*STATED TASK A:* According to the hotel description, during what hours is the free continental breakfast served?

*GIVEN PASSAGE:*
(begin)
Foolish Mortals Mod Account (
grimgrinningghosts) wrote2018-05-20 11:23 pm
Entry tags:
Non-Disney Locations

Hotel / Room Assignments
Seedy Hotel
Where you’ll be staying for your so-called vacation. It’s a run down hotel with stiff mattresses, dripping faucets, and peeling wallpaper. It’s painfully small consisting of a small lobby area, a kitchen, and 20 rooms. Each room is bare bones, with a single king size bed. A bedside table (with a lamp, notepad and pen, and the novelization of Space Jam), a small closet, and a bathroom with a sink and bathtub. Be thankful that the bed sheets, towels, and free toiletries are restocked each day and all appear to be perfectly clean. Near the front door there are also a set of profiles of each of the guests of this hotel, with a small bio and a button that plays a nice song!
And hey! At least there’s a free continental breakfast every morning from 6 AM to 10 AM! I hope you like stale muffins and instant coffee with powdered creamer. If you want something a little more edible, the kitchen is stocked daily with food and all of the kitchen appliances work fine despite them all seeming run down.
Outside is the entrance to Moron Mountain, and while you could attempt to go somewhere else, it is horribly foggy anywhere outside the direct path from the hotel to the park. And no matter how far you go, you seem to wind up right at the hotel again.
| 00. 01. Dinobot 02. Otis 03. Kubo 04. Beth Tezuka 05. Ginger 06. 07. 08. Audrey | 09. 10. Fizzy 11. 12. 13. Mahatma Gandhi 14. 15. Cleopatra Smith 16. | 17. 18. 19. Beetle 20. Centipeedle 21. 22. Willy Wonka 23. Penny Polendina 24. 25. |

Welcome to Moron Mountain! The brand new theme park dedicated to showing you the biggest thrills of your life! While still under construction, we promise you that Moron Mountain has entertainment to die for!
(end)
*DATA:*
(begin)
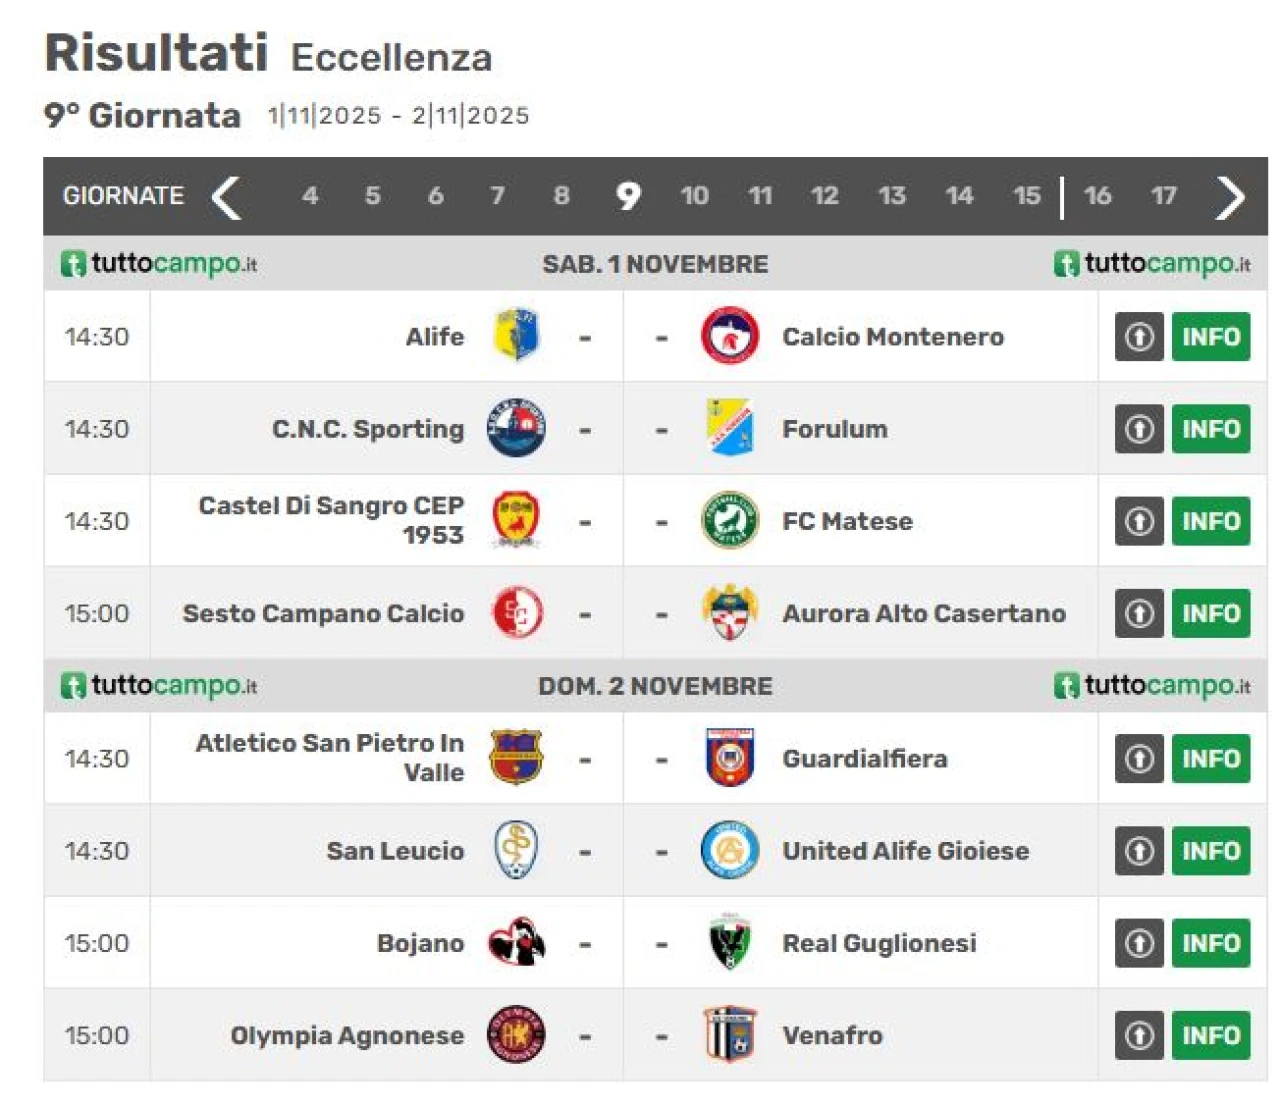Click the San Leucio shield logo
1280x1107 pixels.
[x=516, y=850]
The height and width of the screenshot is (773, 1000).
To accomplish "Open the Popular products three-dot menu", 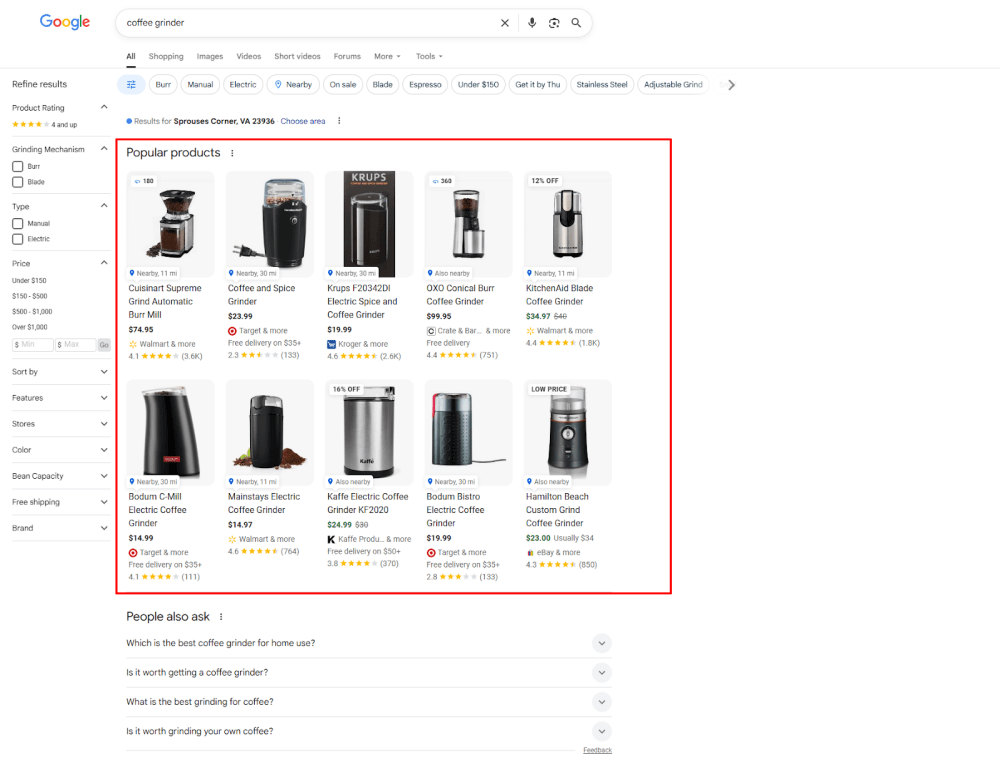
(end)
*STATED TASK B:* Rewrite everything in the rows from the line containing "The height and" down to the end of the rows, swapping "Popular products" for "Recent orders" and keeping all else the same. Leave the pictures out.

*COMPLETE ANSWER A:* From 6 AM to 10 AM every morning.

*COMPLETE ANSWER B:*
The height and width of the screenshot is (773, 1000).
To accomplish "Open the Recent orders three-dot menu", 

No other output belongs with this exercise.